Flutuação na Argentina cumpre exigência do FMI

O governo argentino decidiu adotar a flutuação imediata e total da taxa câmbio. A medida cumpre uma das principais exigências do Fundo Monetário Internacional (FMI) para dar início às negociações de um socorro financeiro pleiteado pela Argentina. Entretanto, expõe a equipe econômica, logo nos próximos dias, ao desafio de segurar a elevação brusca do valor do dólar por meio da injeção da moeda americana no mercado de câmbio. A expectativa é que, diante dessa situação, o Fundo autorize o rápido envio de parcelas de recursos dos acordos anteriores, como forma de reforçar as reservas internacionais do país. A decisão de acabar com a política de câmbio duplo e de flutuar plenamente a moeda constaria do pacote econômico reelaborado pelo governo nos últimos dois dias. Em princípio, a equipe econômica trabalha com a possibilidade de a taxa de câmbio superar 3,0 pesos por dólar, para a venda, nos primeiros dias. Na semana passada, a corrida da população aos bancos e casas de câmbio elevou a cotação a 2,15 pesos por dólar. Essa proporção não foi maior porque o Banco Central interveio agressivamente. A equipe de Remes Lenicov trabalha com a perspectiva de que a taxa de câmbio venha a se estabilizar, depois de um período ainda indefinido, abaixo dos 2,0 pesos por dólar.
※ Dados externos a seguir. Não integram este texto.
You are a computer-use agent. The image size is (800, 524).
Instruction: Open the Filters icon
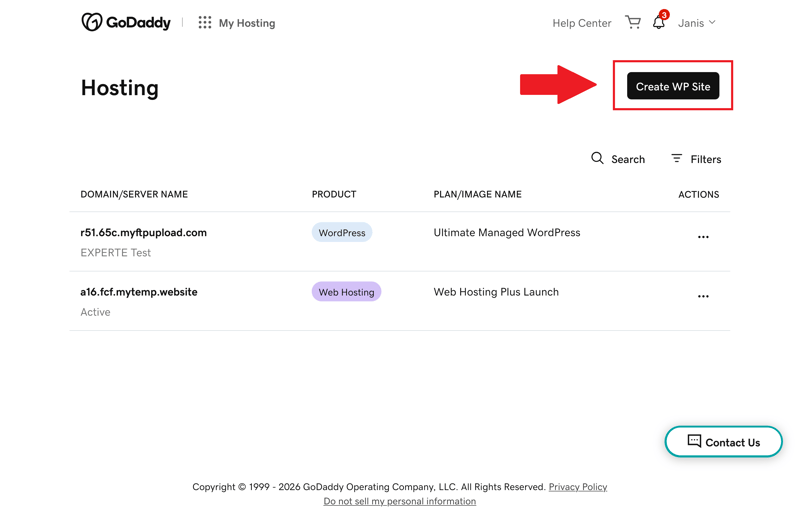click(x=676, y=158)
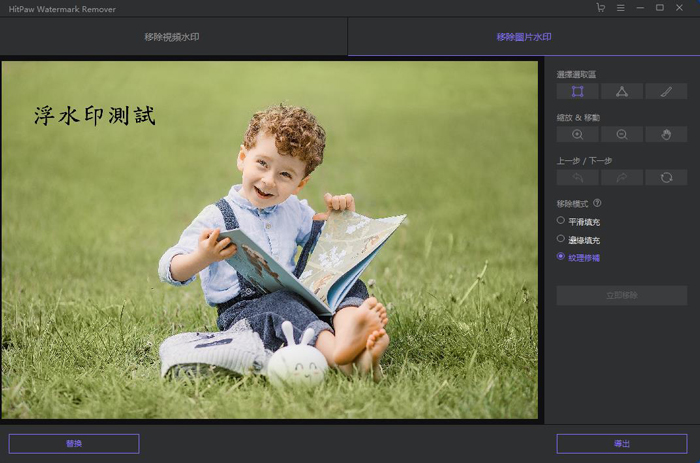
Task: Click the 浮水印測試 watermark text on image
Action: click(95, 116)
Uma das alternativas em estudo para reforçar as reservas internacionais seria a antecipação do fechamento de câmbio de exportações futuras de grãos, que estão sendo colhidos. Geralmente, essas operações são feitas por multinacionais que, segundo fontes do governo, teriam condições de adiantar a troca dos dólares relativos a essas vendas externas por pesos. Essa medida seria apresentada aos setores exportadores como uma contrapartida ao ganho de competitividade permitido pela flutuação do câmbio ; e a consequente desvalorização mais acentuada.